Duplicate the part of the lines that opens with the line containing "The width and height of the screenshot is (1024, 730)." and closes with the line containing "Action: pos(569,28)", both included.

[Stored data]

— BEGIN —

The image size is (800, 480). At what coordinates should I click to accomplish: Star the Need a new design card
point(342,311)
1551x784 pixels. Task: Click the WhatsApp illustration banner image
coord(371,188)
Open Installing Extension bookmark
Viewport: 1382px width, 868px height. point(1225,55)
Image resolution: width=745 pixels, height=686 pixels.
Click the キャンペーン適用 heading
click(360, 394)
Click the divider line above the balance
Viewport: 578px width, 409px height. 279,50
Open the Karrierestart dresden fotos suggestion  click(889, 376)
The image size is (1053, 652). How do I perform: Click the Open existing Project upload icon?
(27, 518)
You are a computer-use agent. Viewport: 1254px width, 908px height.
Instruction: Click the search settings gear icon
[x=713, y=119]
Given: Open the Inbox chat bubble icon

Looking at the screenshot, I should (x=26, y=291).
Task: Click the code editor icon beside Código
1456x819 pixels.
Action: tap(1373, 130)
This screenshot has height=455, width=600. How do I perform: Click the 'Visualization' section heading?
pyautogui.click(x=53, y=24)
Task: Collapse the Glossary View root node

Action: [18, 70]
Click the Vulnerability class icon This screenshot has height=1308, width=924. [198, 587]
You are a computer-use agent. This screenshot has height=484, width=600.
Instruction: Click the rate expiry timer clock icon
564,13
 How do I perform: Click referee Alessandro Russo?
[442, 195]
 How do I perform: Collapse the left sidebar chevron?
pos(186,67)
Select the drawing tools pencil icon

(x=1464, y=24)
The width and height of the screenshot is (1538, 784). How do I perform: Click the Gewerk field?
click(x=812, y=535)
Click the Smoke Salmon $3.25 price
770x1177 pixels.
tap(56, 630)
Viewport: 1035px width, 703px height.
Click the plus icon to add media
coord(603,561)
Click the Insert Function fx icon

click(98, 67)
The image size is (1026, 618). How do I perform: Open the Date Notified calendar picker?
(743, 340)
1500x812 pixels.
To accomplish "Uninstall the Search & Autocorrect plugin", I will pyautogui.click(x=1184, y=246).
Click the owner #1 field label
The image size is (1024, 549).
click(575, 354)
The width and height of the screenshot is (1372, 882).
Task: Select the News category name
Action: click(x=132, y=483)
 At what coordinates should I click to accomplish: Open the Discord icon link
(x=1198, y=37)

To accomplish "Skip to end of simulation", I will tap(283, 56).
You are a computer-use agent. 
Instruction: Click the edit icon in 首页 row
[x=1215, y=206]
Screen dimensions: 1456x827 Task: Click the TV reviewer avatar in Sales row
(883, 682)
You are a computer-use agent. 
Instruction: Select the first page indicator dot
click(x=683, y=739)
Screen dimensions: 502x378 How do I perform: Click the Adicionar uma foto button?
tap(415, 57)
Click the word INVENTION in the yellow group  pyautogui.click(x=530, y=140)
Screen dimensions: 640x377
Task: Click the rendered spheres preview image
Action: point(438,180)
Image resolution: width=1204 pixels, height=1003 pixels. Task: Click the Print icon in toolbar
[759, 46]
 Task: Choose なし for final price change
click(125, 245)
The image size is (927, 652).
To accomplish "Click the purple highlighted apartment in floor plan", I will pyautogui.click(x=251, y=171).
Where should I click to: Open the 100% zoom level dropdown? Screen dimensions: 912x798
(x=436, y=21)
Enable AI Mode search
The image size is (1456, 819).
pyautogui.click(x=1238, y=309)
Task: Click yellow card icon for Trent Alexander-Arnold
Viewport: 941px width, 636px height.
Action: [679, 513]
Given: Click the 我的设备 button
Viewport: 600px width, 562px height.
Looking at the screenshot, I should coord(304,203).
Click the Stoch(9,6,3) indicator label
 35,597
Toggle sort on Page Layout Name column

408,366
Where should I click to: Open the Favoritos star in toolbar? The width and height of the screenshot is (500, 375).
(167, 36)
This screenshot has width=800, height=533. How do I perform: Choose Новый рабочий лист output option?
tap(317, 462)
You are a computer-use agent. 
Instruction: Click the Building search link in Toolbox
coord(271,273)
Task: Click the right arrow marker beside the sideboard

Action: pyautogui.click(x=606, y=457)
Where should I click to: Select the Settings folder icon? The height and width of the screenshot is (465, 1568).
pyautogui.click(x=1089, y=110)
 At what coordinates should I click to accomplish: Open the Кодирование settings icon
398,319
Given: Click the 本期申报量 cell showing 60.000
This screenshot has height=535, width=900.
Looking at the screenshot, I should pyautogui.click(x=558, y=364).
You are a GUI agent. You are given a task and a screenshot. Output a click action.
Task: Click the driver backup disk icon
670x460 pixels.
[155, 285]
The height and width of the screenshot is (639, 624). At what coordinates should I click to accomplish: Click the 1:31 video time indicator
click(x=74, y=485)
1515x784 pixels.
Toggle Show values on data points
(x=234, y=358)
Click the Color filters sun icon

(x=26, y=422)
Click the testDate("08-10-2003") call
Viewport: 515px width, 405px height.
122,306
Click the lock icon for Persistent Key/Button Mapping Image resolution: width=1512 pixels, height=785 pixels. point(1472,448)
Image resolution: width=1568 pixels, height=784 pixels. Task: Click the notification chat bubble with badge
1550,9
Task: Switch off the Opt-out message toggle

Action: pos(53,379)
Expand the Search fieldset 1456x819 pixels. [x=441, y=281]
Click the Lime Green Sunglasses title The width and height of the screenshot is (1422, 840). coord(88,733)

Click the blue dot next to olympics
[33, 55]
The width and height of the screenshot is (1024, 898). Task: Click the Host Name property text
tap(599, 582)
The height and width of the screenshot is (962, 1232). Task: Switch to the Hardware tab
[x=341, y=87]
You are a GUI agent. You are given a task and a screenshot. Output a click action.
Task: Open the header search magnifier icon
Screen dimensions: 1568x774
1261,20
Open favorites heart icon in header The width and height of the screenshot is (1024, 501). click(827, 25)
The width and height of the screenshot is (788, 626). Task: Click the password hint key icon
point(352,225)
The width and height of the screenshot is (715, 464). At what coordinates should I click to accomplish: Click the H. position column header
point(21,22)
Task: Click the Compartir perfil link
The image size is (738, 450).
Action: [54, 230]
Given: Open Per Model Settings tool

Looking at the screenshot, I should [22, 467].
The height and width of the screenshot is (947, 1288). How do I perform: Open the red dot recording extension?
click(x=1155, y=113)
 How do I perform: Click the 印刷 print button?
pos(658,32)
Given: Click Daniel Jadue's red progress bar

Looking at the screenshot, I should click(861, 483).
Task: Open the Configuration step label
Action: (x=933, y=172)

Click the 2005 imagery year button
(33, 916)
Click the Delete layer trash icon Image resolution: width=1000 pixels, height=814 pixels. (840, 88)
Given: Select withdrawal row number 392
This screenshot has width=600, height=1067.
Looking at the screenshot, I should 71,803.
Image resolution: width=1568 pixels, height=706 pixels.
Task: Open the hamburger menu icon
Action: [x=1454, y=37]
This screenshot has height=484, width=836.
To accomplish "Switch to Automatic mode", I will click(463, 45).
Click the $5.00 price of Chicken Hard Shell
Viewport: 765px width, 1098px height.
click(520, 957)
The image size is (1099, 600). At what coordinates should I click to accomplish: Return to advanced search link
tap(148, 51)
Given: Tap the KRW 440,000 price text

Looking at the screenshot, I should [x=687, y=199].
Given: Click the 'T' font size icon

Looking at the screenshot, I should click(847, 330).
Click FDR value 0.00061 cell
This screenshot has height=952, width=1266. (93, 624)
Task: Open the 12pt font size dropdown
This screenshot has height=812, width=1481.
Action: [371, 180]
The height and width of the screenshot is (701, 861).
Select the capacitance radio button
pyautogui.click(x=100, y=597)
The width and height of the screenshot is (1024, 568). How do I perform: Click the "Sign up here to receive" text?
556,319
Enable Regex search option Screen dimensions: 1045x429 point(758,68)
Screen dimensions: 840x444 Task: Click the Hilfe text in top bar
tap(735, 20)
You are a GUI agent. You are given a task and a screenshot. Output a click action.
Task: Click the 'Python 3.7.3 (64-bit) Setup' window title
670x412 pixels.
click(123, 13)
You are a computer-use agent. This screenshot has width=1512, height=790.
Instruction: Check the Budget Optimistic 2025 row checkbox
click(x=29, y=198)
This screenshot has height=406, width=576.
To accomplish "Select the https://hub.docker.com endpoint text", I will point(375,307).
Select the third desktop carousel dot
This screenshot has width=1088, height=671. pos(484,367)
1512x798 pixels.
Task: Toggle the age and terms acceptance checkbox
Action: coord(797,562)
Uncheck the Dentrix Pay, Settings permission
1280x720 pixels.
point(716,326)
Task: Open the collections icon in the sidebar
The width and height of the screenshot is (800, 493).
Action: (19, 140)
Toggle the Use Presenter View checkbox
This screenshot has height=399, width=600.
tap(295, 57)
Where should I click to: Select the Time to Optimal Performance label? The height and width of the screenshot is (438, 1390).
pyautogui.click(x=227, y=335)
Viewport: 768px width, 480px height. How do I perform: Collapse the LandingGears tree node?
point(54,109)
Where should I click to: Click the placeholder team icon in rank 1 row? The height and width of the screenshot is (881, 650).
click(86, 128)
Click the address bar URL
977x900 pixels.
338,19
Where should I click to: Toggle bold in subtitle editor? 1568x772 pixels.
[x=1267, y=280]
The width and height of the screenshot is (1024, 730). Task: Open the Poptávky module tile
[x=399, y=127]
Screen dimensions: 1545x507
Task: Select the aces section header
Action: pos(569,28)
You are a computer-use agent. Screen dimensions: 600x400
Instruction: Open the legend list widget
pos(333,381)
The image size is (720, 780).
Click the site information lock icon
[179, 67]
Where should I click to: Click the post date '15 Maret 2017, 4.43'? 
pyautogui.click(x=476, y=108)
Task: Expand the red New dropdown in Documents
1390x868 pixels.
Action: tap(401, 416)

— END —

Solution for this exercise:
The width and height of the screenshot is (1024, 730). Task: Open the Poptávky module tile
[x=399, y=127]
Screen dimensions: 1545x507
Task: Select the aces section header
Action: pos(569,28)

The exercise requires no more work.